Apple is NOT just a *hardware assembler* like nearly every Wintel OEM!
yet you *expect* them to compete and make a Mac at nearly the same price
point as a PC and critize Macs for being overpriced.

Go to Apple and look at what they offer, both in software and hardware.
Look at their *Educational* offerings‹which blow away nearly anthing
from a Wintel OEM.

IWO, Apple has a lot more to support with its profit margin than the
Wintel OEMS who only assemble parts.

Try getting the big picture before you spout off on pricing. It's just
not as simple as you'd like to be. After this, then consider that Apple
just can't have the economy of scale that say a Dell can get on
components. Additionally , I'd bet Apple doesn't always shop the lowest
priced components. I think we have evidence of that in how much longer
Macs usually last and that fewer are DOA, and have fewer hardware
problems in general. Things like the eMac are pretty bulletproof. Our
school district buys them at $520 and little goes wrong save for a
mouse, KB or HD. Same for the older iMacs. Otherwise, our district
wouldn't be buying them. It is the best *value* they can find, and
they've looked at PC's, but they don't hold up under the pounding by the
kids.

So look at the big picture.
--
Regards,
JP
"The measure of a man is what he will do while expecting that he will get nothing in return!"

Macintosh for productivity. Linux for servers. Palm/Visor for mobility. Windows to feed the Black Hole in your IT budget
Nash*ton
2004-04-18 02:02:38 UTC
Permalink
Post by Jim Polaski
Post by Dan Davis
I'm a PC user, and a (real) unix admin on large HP-UX boxes. I've
been thinking about switching to Macs ever since OS X came out, and
probably will do so this year. Basically, I'm just waiting for my
current desktop PC to become a bit more obsolete.
I don't understand why so many PC users bash Macs here. The old Mac
OS9, I could see the bashing back then. But not now.
Two factors seem to really drive this, and at least one of them
really doesn't apply any more - and hasnt for the last couple of years
1 - Price.

________________________________________

→ **TO BE DONE**:
**A)** According to the Mac pricing post, how much does the school district pay for each eMac?
**B)** Continue the Mac pricing post from its final line.
The records have no connection to the Mac pricing post.

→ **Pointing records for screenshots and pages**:

________________________________________

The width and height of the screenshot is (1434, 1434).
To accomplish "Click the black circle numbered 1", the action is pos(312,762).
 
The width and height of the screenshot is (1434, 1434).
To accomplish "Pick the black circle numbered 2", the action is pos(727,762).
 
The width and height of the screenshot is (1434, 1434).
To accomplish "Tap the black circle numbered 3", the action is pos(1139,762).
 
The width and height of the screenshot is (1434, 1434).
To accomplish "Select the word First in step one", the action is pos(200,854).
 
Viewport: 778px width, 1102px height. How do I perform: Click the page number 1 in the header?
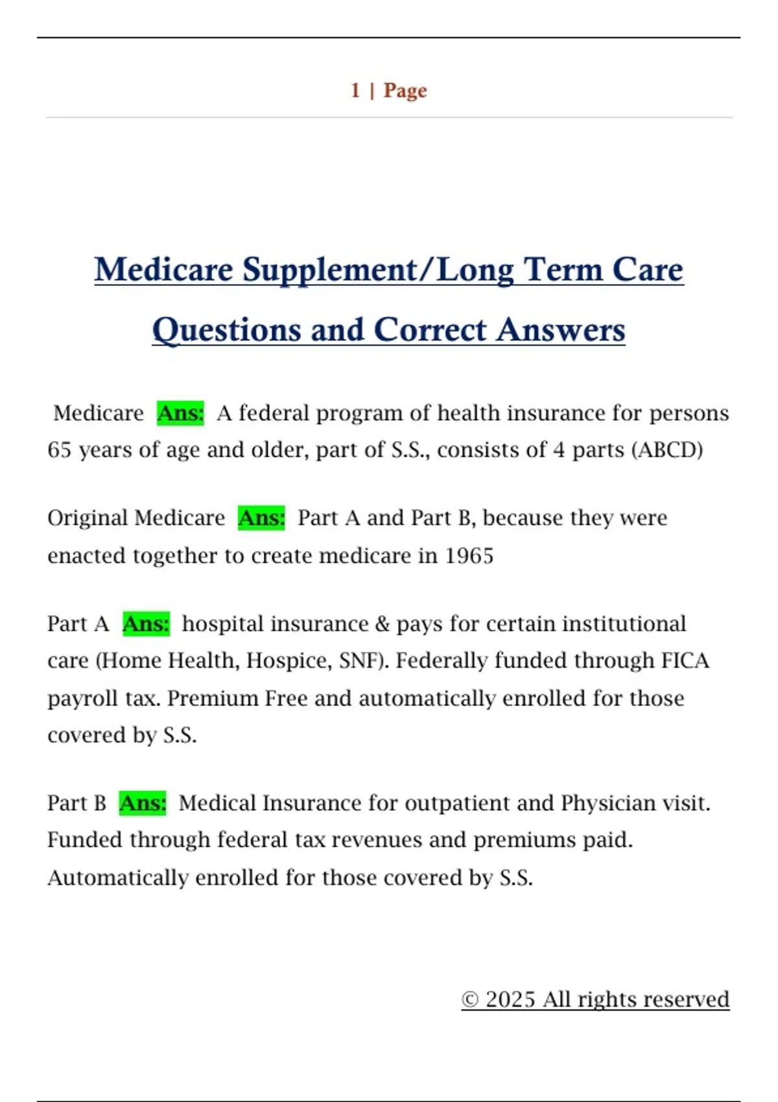pyautogui.click(x=355, y=90)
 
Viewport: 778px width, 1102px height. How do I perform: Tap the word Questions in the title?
pyautogui.click(x=227, y=330)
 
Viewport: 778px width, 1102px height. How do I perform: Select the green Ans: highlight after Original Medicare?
pyautogui.click(x=261, y=518)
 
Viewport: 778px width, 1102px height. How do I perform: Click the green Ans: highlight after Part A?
pyautogui.click(x=146, y=624)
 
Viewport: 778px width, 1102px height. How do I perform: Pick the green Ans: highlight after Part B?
pyautogui.click(x=143, y=803)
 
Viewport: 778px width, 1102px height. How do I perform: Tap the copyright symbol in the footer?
pyautogui.click(x=470, y=1000)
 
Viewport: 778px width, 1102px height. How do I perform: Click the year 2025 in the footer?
pyautogui.click(x=510, y=1000)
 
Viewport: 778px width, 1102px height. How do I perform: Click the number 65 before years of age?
pyautogui.click(x=59, y=450)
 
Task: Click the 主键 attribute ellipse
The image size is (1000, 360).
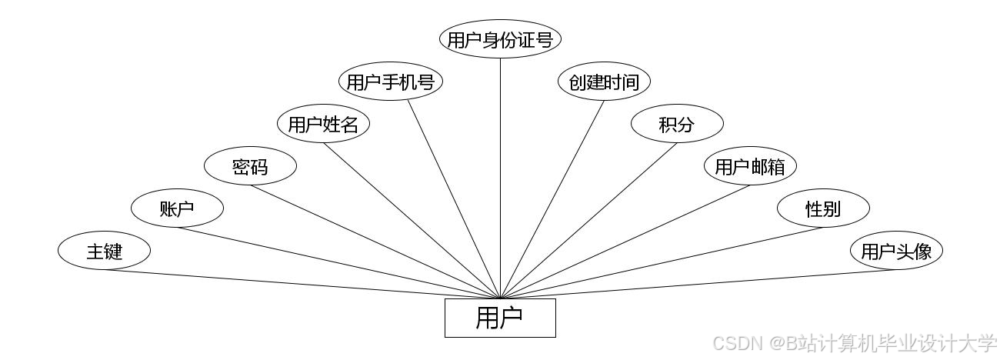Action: pyautogui.click(x=104, y=251)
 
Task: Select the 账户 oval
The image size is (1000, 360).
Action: pyautogui.click(x=177, y=208)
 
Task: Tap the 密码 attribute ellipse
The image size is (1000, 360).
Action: pyautogui.click(x=250, y=166)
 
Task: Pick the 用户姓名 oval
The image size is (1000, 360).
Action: pyautogui.click(x=323, y=124)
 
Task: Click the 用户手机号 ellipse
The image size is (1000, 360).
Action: pyautogui.click(x=391, y=82)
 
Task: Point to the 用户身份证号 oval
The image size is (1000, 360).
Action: pyautogui.click(x=500, y=39)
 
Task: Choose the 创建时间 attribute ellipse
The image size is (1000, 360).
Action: pyautogui.click(x=604, y=82)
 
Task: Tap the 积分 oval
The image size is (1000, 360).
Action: pyautogui.click(x=677, y=124)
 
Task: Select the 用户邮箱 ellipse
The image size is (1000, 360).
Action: pyautogui.click(x=750, y=166)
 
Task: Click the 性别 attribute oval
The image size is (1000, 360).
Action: pyautogui.click(x=823, y=208)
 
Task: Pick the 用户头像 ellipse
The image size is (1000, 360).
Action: pyautogui.click(x=896, y=251)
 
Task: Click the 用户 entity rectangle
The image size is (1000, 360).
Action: pyautogui.click(x=500, y=318)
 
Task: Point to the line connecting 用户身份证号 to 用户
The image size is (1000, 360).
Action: pyautogui.click(x=501, y=177)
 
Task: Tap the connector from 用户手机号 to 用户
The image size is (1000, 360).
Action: pyautogui.click(x=454, y=199)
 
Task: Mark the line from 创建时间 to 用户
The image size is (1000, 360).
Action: pyautogui.click(x=552, y=199)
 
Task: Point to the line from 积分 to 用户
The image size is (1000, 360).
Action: pyautogui.click(x=588, y=220)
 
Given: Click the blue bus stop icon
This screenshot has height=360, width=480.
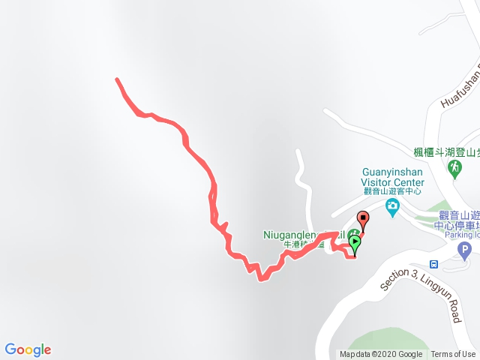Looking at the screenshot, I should (434, 263).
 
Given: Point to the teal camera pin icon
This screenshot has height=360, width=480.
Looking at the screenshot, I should (392, 208).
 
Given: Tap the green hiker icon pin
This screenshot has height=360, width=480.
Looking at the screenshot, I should (454, 169).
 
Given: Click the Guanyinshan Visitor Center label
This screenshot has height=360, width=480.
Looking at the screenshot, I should (393, 176).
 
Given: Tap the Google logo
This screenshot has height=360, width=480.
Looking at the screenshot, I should (28, 350).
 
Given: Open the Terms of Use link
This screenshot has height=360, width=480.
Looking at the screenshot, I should (454, 355).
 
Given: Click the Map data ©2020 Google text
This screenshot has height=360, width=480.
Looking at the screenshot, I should (381, 355).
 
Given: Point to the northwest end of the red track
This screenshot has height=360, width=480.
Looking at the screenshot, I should (117, 79).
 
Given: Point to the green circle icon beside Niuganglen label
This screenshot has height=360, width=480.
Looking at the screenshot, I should (352, 234).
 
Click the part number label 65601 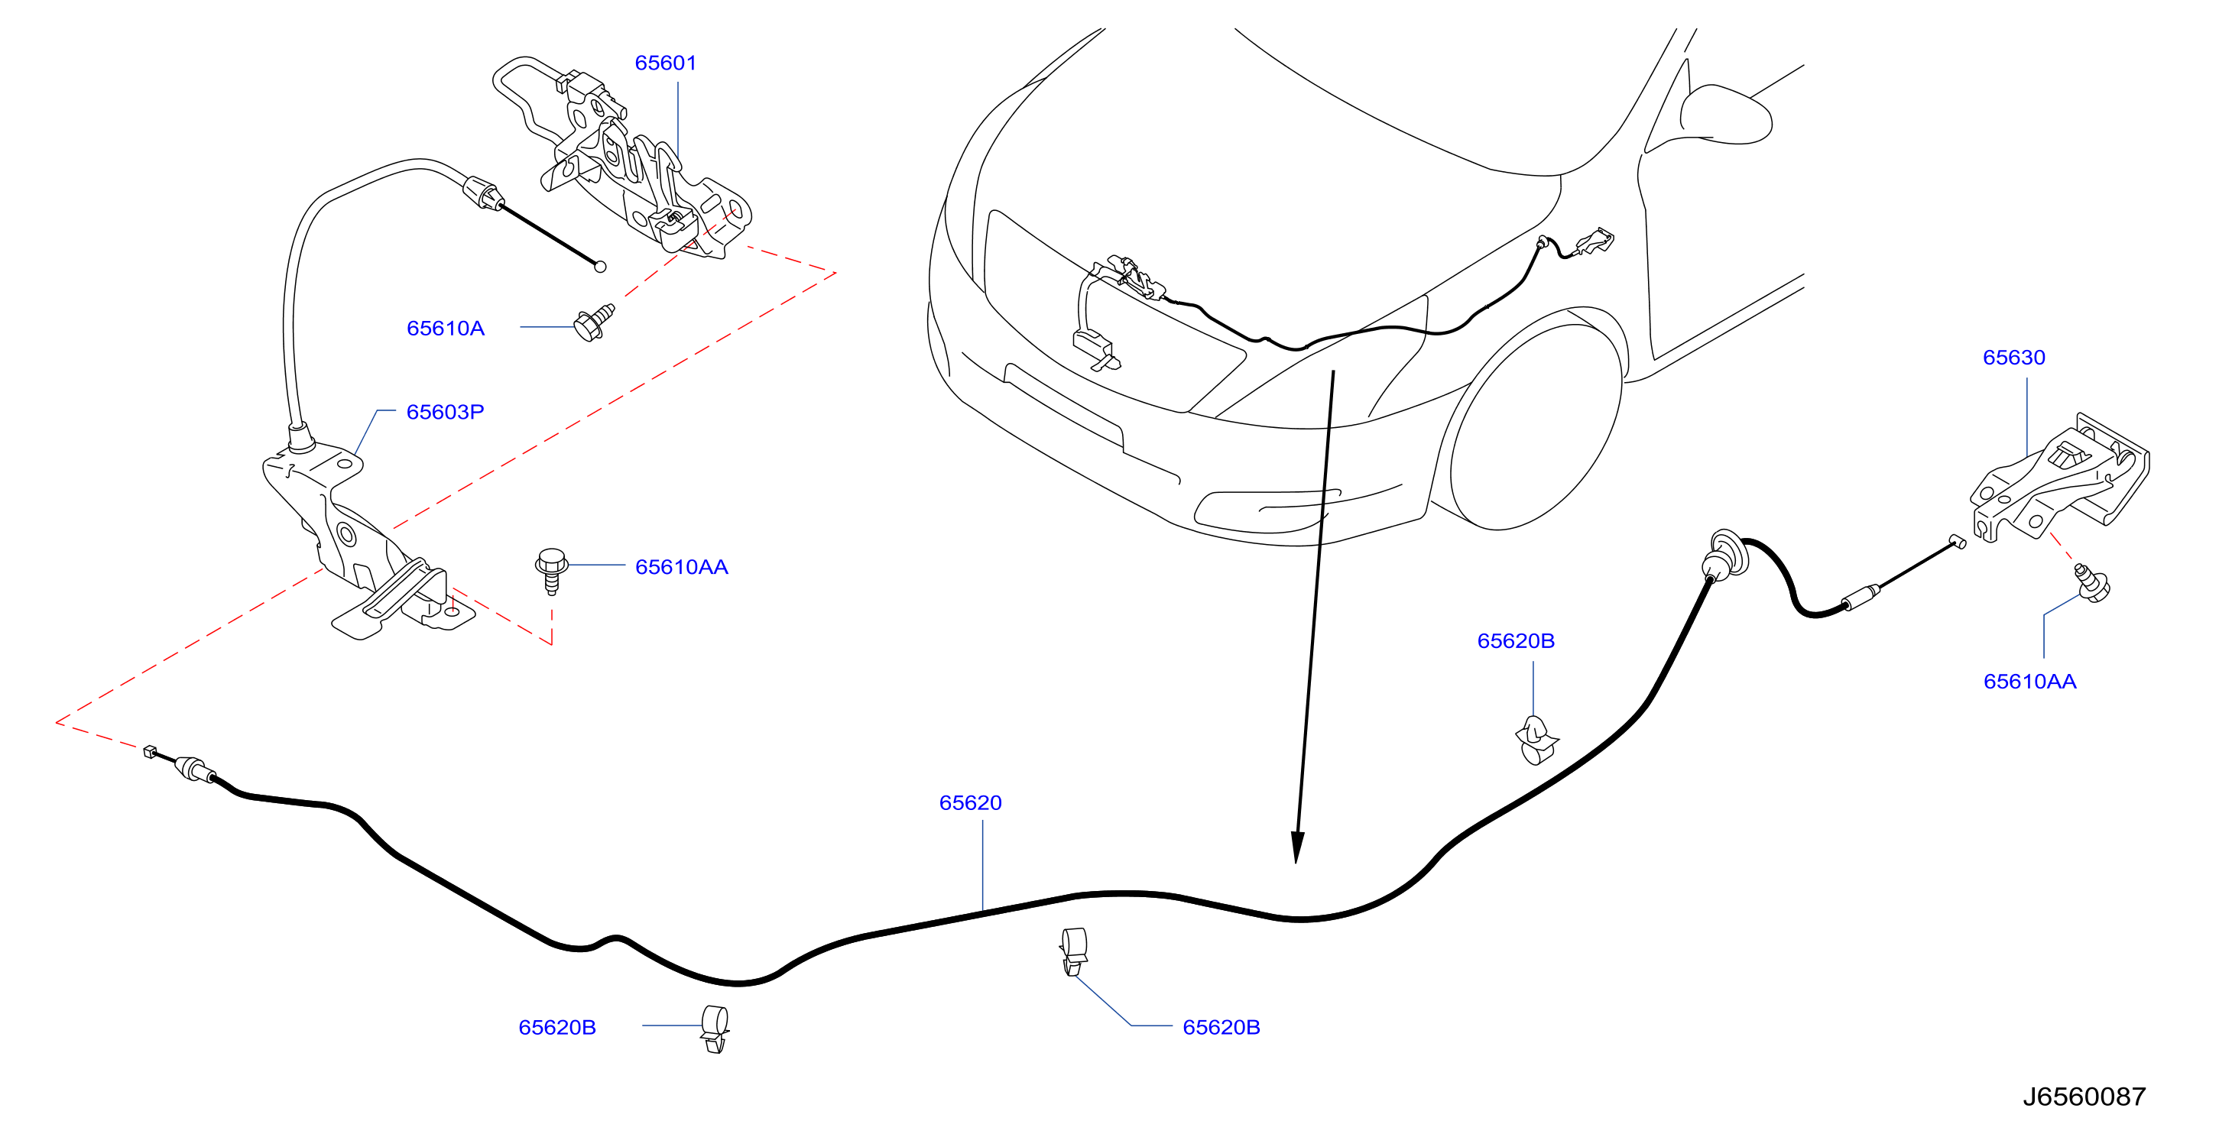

________________________________________

→ **IN RESPONSE**:
**A)** $520

**B)**
Every PC nut seems to think they can build a PC for 400 bucks. Even
in the PC world, for $400 you get obsolete garbage. We are talking
integrated video with compatibility problems with newer DirectX
versions and sketchy future support, relatively slow CPUs, cheap and
jittery CD/RW drives, insufficient RAM, no OS (unless you are reusing
an original OS disk - you can't do this if you bought a PC from say
Dell where the disk checks to make sure you're installing it on a Dell
of a specific model), cheap monitors, cheap mice, cheap keyboards.
In other words, something that sort of 'works' but which you'll almost
certainly start upgrading the month after you buy it.
I will be the fist to criticize Apple's high-end pricing. The prices
on the G5s are ridiculous. That might not be entirely their fault
though - it is supply and demand and from what I've read there is more
demand than supply of G5 processors.
As for the other lineup - the G4 towers are way overpriced. They need
to come down about 25% to be remotely reasonable, and even then they
will be a bit on the high side.
The rest though? eMac is one of the best deals going bar none on any
platform. $800 gets you into a complete box, 1.25 Ghz G4 with 512mb
RAM, CDRW / DVD, 40GB drive, a good 17" CRT, and a good standard
software package from Apple. For another $200 you can get
DVD-RW/CDRW, and an 80GB drive. For $900 you can drop to a 1Ghz
processor, and have 80GB / DVDRW. What's more important - it all
works out of the box. No questions, you don't have to worry about
your video card causing your CDROM to stop working or your mouse will
make your USB keyboard flake out.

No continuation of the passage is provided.